▶ INSTRUCTIONS TO FOLLOW
Copy out every line of the entries from the line containing "will [x=177, y=104]." down to the line containing "tap(520, 14)", both of those lines included, without any changes.

** begin LISTED ENTRIES **

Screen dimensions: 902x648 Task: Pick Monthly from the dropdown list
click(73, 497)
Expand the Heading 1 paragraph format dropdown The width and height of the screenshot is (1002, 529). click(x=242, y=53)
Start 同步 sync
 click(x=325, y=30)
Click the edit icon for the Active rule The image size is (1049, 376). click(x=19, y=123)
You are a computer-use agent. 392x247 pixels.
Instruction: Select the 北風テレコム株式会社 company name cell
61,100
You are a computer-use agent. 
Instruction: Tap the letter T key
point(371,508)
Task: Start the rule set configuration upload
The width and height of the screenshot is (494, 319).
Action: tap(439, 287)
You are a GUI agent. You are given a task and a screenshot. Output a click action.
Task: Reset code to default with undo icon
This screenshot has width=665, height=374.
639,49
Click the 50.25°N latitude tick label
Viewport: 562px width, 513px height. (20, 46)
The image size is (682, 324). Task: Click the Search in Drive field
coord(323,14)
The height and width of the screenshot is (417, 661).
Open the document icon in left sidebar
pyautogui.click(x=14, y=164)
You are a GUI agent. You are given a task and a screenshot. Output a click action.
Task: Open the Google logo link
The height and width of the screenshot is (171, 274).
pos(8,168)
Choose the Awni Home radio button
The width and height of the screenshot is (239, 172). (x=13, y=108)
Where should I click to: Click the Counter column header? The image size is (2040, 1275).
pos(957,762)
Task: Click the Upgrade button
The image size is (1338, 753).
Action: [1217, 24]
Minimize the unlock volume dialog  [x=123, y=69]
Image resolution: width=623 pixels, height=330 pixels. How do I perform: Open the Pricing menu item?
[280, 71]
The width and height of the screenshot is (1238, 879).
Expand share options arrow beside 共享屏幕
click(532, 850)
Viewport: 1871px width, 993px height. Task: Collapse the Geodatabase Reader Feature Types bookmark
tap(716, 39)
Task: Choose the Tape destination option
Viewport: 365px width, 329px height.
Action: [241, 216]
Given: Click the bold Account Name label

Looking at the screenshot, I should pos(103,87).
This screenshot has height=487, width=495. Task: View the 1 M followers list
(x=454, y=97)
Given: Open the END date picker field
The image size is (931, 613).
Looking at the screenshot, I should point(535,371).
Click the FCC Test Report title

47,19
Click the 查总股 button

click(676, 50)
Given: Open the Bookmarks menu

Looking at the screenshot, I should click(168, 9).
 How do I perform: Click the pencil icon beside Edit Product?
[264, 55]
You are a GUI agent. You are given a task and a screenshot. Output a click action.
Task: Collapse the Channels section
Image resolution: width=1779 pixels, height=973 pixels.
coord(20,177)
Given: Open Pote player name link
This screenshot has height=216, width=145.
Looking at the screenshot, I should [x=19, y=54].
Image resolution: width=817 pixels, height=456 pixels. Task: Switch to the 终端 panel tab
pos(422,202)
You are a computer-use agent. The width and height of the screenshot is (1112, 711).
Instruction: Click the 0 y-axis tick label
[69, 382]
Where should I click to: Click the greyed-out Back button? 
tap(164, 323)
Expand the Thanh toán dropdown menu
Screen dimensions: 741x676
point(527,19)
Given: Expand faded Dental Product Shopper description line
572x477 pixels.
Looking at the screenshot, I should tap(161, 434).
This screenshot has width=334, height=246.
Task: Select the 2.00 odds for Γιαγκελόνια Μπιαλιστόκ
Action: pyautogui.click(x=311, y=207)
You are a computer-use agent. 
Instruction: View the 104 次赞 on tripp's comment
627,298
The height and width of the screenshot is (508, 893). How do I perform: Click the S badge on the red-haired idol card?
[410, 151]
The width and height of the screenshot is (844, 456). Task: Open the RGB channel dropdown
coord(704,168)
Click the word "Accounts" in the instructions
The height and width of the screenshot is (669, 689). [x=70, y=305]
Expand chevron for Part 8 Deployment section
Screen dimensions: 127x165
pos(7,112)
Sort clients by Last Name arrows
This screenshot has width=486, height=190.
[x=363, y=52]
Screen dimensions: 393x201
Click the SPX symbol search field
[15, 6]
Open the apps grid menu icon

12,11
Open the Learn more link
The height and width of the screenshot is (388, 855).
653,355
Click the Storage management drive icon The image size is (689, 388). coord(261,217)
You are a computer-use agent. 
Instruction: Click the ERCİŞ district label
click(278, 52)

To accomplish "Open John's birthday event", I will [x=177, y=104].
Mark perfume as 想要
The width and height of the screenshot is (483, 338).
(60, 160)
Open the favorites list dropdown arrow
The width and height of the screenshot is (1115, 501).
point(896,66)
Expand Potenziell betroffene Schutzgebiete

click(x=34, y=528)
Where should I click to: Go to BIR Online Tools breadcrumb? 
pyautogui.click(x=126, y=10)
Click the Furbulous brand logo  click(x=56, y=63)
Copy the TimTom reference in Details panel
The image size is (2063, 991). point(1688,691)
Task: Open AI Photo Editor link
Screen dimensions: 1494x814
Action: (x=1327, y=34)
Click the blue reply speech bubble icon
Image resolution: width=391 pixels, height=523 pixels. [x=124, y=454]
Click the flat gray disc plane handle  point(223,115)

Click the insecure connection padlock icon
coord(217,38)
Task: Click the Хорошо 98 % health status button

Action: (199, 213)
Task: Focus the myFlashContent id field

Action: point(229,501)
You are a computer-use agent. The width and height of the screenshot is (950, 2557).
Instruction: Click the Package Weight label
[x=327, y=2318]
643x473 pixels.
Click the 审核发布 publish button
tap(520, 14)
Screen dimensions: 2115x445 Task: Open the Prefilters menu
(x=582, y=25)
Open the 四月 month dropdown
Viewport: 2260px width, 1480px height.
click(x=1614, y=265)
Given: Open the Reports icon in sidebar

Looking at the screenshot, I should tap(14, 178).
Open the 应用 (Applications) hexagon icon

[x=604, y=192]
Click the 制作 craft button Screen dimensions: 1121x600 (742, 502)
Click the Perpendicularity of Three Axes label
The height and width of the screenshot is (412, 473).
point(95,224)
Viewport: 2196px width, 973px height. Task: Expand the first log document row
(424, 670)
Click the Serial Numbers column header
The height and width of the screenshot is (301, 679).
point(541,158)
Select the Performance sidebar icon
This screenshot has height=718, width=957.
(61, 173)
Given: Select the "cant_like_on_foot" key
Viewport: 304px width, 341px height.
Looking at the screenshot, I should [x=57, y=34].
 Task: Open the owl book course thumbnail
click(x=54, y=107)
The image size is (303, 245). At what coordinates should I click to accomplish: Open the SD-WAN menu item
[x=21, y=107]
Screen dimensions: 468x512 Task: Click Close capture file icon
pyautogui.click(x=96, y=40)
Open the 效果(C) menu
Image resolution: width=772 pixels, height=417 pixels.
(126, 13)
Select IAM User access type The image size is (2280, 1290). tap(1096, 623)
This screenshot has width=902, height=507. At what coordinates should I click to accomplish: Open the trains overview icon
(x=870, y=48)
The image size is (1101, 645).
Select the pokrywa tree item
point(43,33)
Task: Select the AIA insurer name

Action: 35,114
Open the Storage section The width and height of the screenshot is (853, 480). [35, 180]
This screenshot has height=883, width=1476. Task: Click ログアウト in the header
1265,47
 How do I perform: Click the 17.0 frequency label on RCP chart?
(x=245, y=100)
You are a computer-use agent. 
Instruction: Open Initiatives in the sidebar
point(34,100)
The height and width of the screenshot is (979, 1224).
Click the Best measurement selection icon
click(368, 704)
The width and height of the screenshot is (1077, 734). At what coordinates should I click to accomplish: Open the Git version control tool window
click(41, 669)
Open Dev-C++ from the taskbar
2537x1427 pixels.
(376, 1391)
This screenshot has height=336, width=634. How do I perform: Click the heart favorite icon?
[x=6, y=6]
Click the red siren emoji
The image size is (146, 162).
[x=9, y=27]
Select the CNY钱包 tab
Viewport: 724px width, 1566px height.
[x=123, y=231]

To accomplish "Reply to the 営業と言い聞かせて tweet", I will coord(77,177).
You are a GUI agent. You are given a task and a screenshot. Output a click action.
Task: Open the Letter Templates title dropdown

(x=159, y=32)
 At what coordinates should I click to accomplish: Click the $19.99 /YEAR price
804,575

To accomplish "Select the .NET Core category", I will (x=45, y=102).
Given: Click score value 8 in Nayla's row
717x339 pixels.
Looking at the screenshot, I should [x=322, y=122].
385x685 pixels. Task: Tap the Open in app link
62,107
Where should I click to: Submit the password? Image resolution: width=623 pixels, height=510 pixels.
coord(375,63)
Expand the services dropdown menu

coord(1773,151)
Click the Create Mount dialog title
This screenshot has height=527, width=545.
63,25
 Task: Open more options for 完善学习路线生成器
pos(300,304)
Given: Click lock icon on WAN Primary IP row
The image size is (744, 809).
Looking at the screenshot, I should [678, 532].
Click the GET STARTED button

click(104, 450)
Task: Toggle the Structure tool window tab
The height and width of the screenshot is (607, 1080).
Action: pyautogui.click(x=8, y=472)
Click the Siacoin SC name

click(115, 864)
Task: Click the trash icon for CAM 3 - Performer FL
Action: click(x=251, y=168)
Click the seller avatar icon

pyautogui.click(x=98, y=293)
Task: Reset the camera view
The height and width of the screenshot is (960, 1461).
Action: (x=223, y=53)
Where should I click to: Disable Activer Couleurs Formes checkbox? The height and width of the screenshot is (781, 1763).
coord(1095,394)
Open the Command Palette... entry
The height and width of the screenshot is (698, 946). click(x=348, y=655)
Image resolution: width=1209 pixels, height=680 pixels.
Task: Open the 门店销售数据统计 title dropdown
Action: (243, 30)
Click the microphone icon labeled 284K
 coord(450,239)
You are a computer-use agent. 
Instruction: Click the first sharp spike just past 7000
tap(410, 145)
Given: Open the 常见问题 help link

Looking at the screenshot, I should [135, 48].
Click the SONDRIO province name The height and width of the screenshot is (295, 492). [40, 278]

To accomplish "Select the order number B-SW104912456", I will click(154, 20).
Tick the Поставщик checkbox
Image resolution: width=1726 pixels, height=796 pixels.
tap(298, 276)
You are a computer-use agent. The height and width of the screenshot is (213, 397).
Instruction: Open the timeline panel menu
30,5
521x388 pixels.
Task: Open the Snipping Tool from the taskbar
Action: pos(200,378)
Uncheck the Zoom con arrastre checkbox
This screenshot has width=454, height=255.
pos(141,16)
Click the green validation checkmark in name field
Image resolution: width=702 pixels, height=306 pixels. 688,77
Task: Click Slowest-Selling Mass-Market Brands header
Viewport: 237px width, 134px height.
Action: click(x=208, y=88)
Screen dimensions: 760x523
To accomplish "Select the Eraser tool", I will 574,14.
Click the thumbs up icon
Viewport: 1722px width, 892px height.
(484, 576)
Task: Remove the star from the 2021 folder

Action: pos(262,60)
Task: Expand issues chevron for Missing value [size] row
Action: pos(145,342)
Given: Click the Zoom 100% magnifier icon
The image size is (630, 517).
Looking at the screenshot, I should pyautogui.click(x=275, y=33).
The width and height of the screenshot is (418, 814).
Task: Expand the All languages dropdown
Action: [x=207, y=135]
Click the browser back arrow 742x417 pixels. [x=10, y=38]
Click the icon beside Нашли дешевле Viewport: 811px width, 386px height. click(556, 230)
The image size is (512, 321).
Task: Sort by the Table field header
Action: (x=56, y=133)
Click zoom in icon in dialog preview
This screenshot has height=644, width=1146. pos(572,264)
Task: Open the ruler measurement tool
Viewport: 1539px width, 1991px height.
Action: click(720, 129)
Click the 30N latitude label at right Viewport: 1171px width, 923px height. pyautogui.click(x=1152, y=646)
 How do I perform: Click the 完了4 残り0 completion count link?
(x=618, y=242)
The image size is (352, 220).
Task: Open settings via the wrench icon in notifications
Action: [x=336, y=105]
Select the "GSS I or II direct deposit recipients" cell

** end LISTED ENTRIES **

▶ EXERCISE RESULT
To accomplish "Open John's birthday event", I will [x=177, y=104].
Mark perfume as 想要
The width and height of the screenshot is (483, 338).
(60, 160)
Open the favorites list dropdown arrow
The width and height of the screenshot is (1115, 501).
point(896,66)
Expand Potenziell betroffene Schutzgebiete

click(x=34, y=528)
Where should I click to: Go to BIR Online Tools breadcrumb? 
pyautogui.click(x=126, y=10)
Click the Furbulous brand logo  click(x=56, y=63)
Copy the TimTom reference in Details panel
The image size is (2063, 991). point(1688,691)
Task: Open AI Photo Editor link
Screen dimensions: 1494x814
Action: (x=1327, y=34)
Click the blue reply speech bubble icon
Image resolution: width=391 pixels, height=523 pixels. [x=124, y=454]
Click the flat gray disc plane handle  point(223,115)

Click the insecure connection padlock icon
coord(217,38)
Task: Click the Хорошо 98 % health status button

Action: (199, 213)
Task: Focus the myFlashContent id field

Action: point(229,501)
You are a computer-use agent. The width and height of the screenshot is (950, 2557).
Instruction: Click the Package Weight label
[x=327, y=2318]
643x473 pixels.
Click the 审核发布 publish button
tap(520, 14)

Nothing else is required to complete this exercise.